The place to start is by understanding how the search engines that your potential visitors will be using work.

Different flavours

Although the outcome is often the same - a list of search results - there are really two different types of search engines on the Web: crawlers and directories. These two methods differ primarily in the ways that they gather the data from which they create their index of sites, which is then searched.

Crawlers: Crawlers, such as AltaVista or Excite, use a program called a spider, which "crawls" through the Web, indexing pages along the way. Visitors can then search through the results that the spider finds. However, if a change is made to a Web page, the spider has to crawl through that page again before the change is detected.
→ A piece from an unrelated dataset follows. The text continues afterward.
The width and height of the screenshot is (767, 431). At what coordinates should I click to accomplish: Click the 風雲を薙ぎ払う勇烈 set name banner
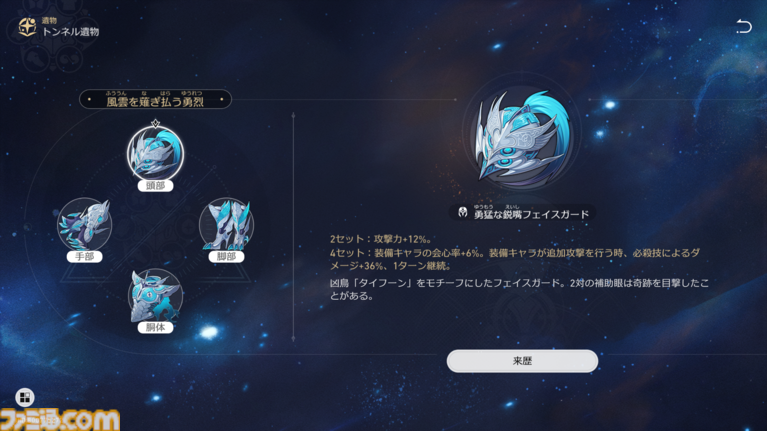pyautogui.click(x=155, y=99)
The World Wide Web is a really big place, so it might take a while for the spider to get back again.

Directories: Unlike the active crawlers, passive directories require website creators (or whoever wants to do it) to register a site in their index. The advantage of a directory such as Yahoo! or DMOZ, is that they are far more selective as to what content is indexed, so searches tend to be more focused and produce more accurate results. However, directories are also harder to keep up to date, especially if a site has to be checked by a human being before entry. The other great advantage of a directory is that the searcher can actually bypass the search engine, and find what they are looking for by narrowing down the subject by selecting from lists of increasingly specific topics.

Hybrid Search Engines: Several search engines, for example, Yahoo!, will allow you to search indexes created both by crawlers and directories simultaneously. This allows you to deploy the advantages of both techniques at the same time.

The parts of a search engine

Whether the search engine uses a crawler or a registration directory to get its data, they all have at least two parts in common: the index and the search software.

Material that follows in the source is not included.